*Problem description*
The answer should hold only the lines from the one that contains "Instruction: Collapse the" through the last line of the material, repeated exactly, without pictures.
────────────────────
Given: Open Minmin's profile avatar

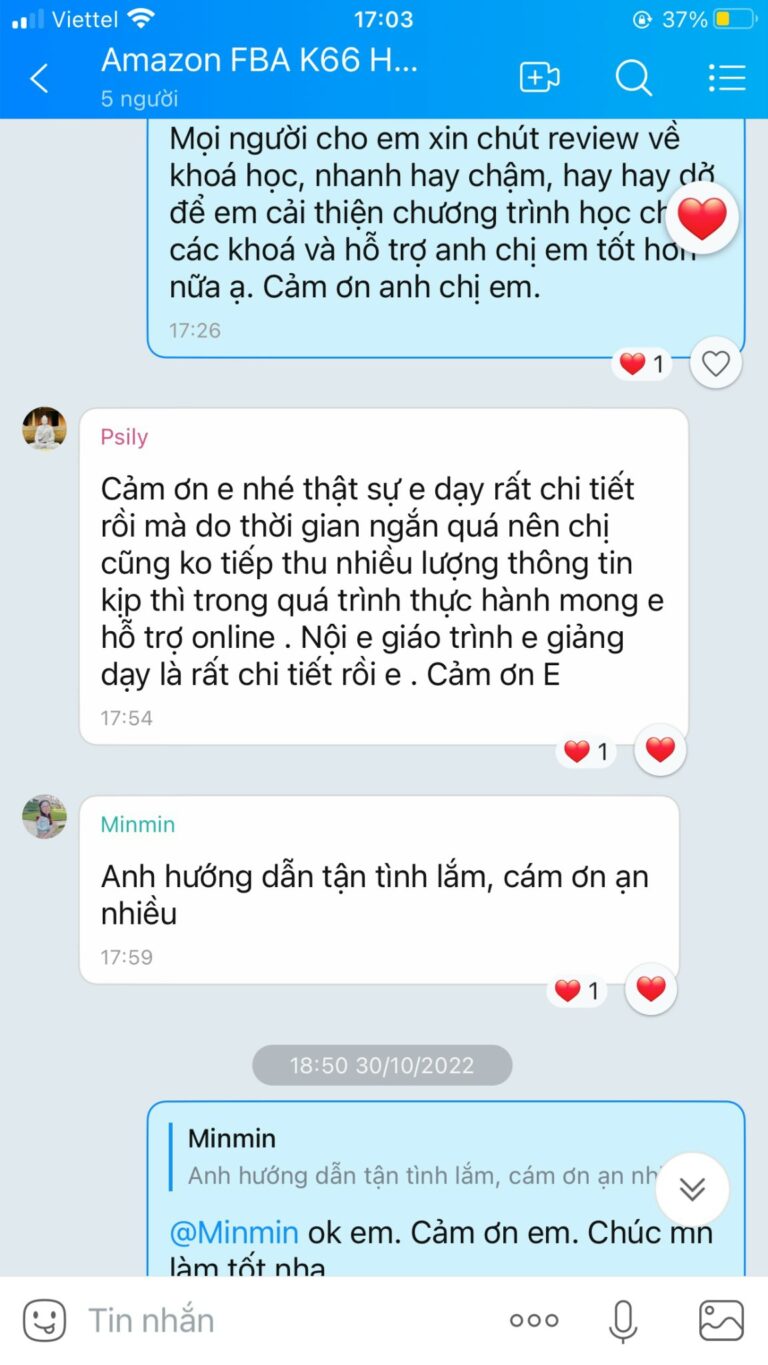Looking at the screenshot, I should [x=45, y=817].
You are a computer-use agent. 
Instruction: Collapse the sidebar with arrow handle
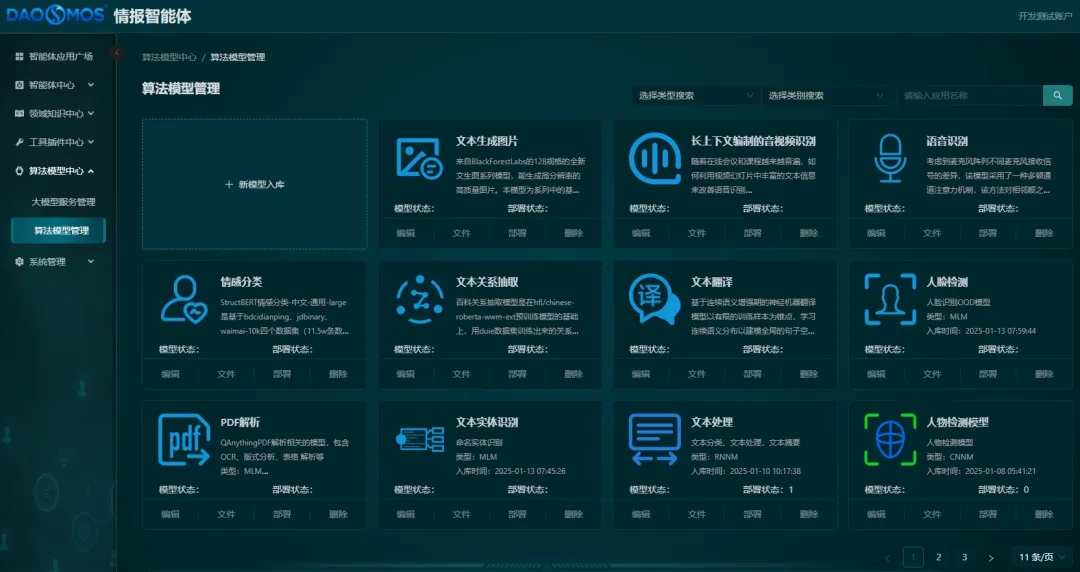pyautogui.click(x=117, y=52)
────────────────────
*Solution to the problem*
Instruction: Collapse the sidebar with arrow handle
pyautogui.click(x=117, y=52)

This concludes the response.